**Input for this task**.
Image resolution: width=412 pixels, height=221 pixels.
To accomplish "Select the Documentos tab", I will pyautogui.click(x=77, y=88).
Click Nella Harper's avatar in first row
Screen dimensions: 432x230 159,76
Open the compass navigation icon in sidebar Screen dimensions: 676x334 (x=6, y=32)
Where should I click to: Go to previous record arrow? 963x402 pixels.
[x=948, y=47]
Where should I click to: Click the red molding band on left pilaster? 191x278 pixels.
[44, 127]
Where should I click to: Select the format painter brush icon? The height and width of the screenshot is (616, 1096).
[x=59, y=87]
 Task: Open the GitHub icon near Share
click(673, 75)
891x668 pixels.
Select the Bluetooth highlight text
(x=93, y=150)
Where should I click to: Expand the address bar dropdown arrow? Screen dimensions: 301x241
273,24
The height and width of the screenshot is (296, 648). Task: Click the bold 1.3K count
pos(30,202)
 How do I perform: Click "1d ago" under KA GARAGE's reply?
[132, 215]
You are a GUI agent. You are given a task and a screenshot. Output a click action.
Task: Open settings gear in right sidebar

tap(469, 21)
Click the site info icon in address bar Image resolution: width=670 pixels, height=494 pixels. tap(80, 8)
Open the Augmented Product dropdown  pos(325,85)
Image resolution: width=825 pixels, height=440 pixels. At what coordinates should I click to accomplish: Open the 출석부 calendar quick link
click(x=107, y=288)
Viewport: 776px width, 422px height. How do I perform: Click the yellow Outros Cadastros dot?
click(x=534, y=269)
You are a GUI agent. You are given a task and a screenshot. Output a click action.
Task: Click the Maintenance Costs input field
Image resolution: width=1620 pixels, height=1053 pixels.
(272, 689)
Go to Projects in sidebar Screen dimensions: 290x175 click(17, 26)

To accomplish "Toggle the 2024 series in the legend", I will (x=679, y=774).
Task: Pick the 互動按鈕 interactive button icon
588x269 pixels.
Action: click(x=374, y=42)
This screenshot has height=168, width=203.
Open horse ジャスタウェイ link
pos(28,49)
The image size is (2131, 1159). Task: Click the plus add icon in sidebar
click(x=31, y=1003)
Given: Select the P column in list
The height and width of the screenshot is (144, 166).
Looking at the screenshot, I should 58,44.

**Written problem**. Copy out the data above line for line, with no changes.

**Solution**.
Image resolution: width=412 pixels, height=221 pixels.
To accomplish "Select the Documentos tab", I will pyautogui.click(x=77, y=88).
Click Nella Harper's avatar in first row
Screen dimensions: 432x230 159,76
Open the compass navigation icon in sidebar Screen dimensions: 676x334 (x=6, y=32)
Where should I click to: Go to previous record arrow? 963x402 pixels.
[x=948, y=47]
Where should I click to: Click the red molding band on left pilaster? 191x278 pixels.
[44, 127]
Where should I click to: Select the format painter brush icon? The height and width of the screenshot is (616, 1096).
[x=59, y=87]
 Task: Open the GitHub icon near Share
click(673, 75)
891x668 pixels.
Select the Bluetooth highlight text
(x=93, y=150)
Where should I click to: Expand the address bar dropdown arrow? Screen dimensions: 301x241
273,24
The height and width of the screenshot is (296, 648). Task: Click the bold 1.3K count
pos(30,202)
 How do I perform: Click "1d ago" under KA GARAGE's reply?
[132, 215]
You are a GUI agent. You are given a task and a screenshot. Output a click action.
Task: Open settings gear in right sidebar

tap(469, 21)
Click the site info icon in address bar Image resolution: width=670 pixels, height=494 pixels. tap(80, 8)
Open the Augmented Product dropdown  pos(325,85)
Image resolution: width=825 pixels, height=440 pixels. At what coordinates should I click to accomplish: Open the 출석부 calendar quick link
click(x=107, y=288)
Viewport: 776px width, 422px height. How do I perform: Click the yellow Outros Cadastros dot?
click(x=534, y=269)
You are a GUI agent. You are given a task and a screenshot. Output a click action.
Task: Click the Maintenance Costs input field
Image resolution: width=1620 pixels, height=1053 pixels.
(272, 689)
Go to Projects in sidebar Screen dimensions: 290x175 click(17, 26)

To accomplish "Toggle the 2024 series in the legend", I will (x=679, y=774).
Task: Pick the 互動按鈕 interactive button icon
588x269 pixels.
Action: click(x=374, y=42)
This screenshot has height=168, width=203.
Open horse ジャスタウェイ link
pos(28,49)
The image size is (2131, 1159). Task: Click the plus add icon in sidebar
click(x=31, y=1003)
Given: Select the P column in list
The height and width of the screenshot is (144, 166).
Looking at the screenshot, I should 58,44.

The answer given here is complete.